In [7]:
!pyspark --version

Welcome to
      ____              __
     / __/__  ___ _____/ /__
    _\ \/ _ \/ _ `/ __/  '_/
   /___/ .__/\_,_/_/ /_/\_\   version 3.4.4
      /_/
                        
Using Scala version 2.12.17, Java HotSpot(TM) 64-Bit Server VM, 18.0.2.1
Branch HEAD
Compiled by user ubuntu on 2024-10-21T02:09:45Z
Revision 6729992c76fc59ab07f63f97a9858691274447d0
Url https://github.com/apache/spark
Type --help for more information.


In [1]:
import pyspark

sc = pyspark.SparkContext(appName="maps_and_lazy_evaluation_example")

### Exemples de Manipulation avec RDD!

In [6]:
data = [4, 3, 2, 4, 5]
rdd = sc.parallelize(data, 4)
print(rdd.collect())

[4, 3, 2, 4, 5]


In [9]:
rdd2 = sc.parallelize([1, 2, 3, 4, 5])

result_rdd2 = rdd2.map(lambda x: x * 2)
print(result_rdd2.collect())

[2, 4, 6, 8, 10]


In [11]:
rdd3 = sc.parallelize(["spark", "rdd", "example", "python"])

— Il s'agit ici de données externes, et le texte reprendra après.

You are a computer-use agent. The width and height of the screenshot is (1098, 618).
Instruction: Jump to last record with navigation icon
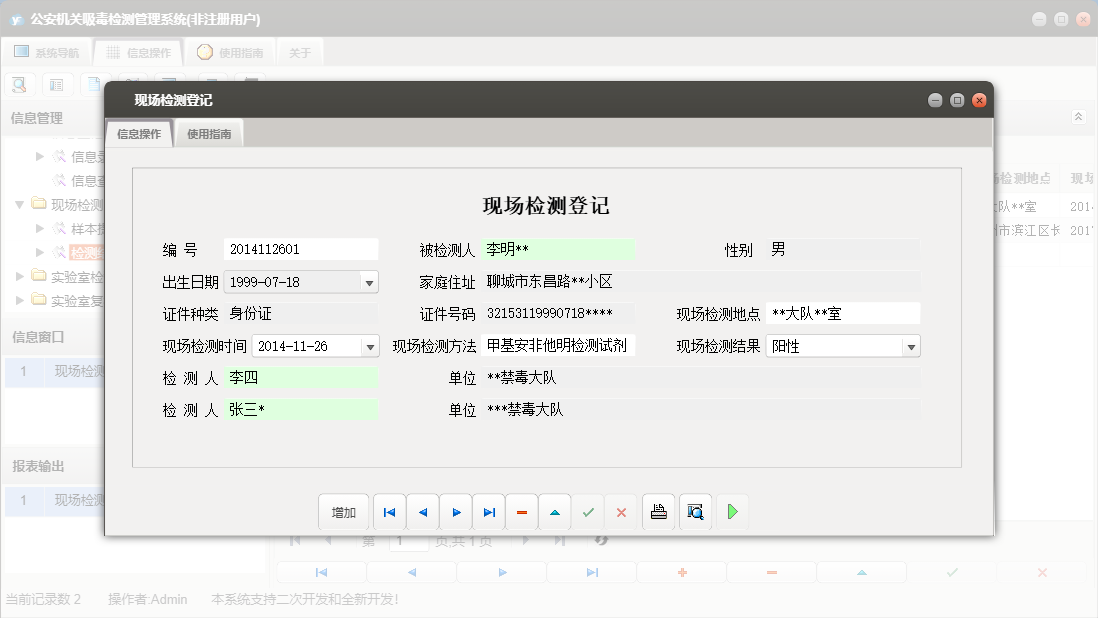click(x=489, y=511)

uppercase_rdd3 = rdd3.map(lambda x : x.upper())
print(uppercase_rdd3.collect())

['SPARK', 'RDD', 'EXAMPLE', 'PYTHON']


In [13]:
rdd4 = sc.parallelize([("a", 1), ("b", 2), ("c", 3)])
keys_rdd4 = rdd4.map(lambda x: x[0])
print(keys_rdd4.collect())

['a', 'b', 'c']


In [16]:
rdd4 = sc.parallelize([("a", 1), ("b", 2), ("c", 3)])
keys_rdd4 = rdd4.filter(lambda x: True).collect()
keys = [x[0] for x in keys_rdd4]
print(keys)

['a', 'b', 'c']


## Exemple Pour Autres Transformations comme filter

In [None]:

rdd5 = sc.parallelize([1, 2, 3, 4, 5])
even_rdd5 = rdd5.filter(lambda x: x % 2 == 0)
print(even_rdd5.collect())

[2, 4]


### Exercices

In [19]:
# Starting off with a regular python list
log_of_songs = [
        "Despacito",
        "Nice for what",
        "No tears left to cry",
        "Despacito",
        "Havana",
        "In my feelings",
        "Nice for what",
        "despacito",
        "All the stars"
]

In [20]:
log_of_songs_rdd = sc.parallelize(log_of_songs)

In [21]:
print(log_of_songs_rdd.collect())

['Despacito', 'Nice for what', 'No tears left to cry', 'Despacito', 'Havana', 'In my feelings', 'Nice for what', 'despacito', 'All the stars']


In [26]:
# create a python function to convert strings to lowercase
def convert_song_to_lowercase(song):
    return song.lower()

In [None]:
# use the map function to transform the list of songs with the python function that converts strings to lowercase
rdd_songs_lower = log_of_songs_rdd.map(convert_song_to_lowercase)
print(rdd_songs_lower.collect())

['despacito', 'nice for what', 'no tears left to cry', 'despacito', 'havana', 'in my feelings', 'nice for what', 'despacito', 'all the stars']


In [28]:
# Show the original input data is still mixed case
print(log_of_songs_rdd.collect())

['Despacito', 'Nice for what', 'No tears left to cry', 'Despacito', 'Havana', 'In my feelings', 'Nice for what', 'despacito', 'All the stars']


In [29]:
# Use lambda functions instead of named functions to do the same map operation

test_rdd = log_of_songs_rdd.map(lambda x: x.lower())
print(test_rdd.collect())

['despacito', 'nice for what', 'no tears left to cry', 'despacito', 'havana', 'in my feelings', 'nice for what', 'despacito', 'all the stars']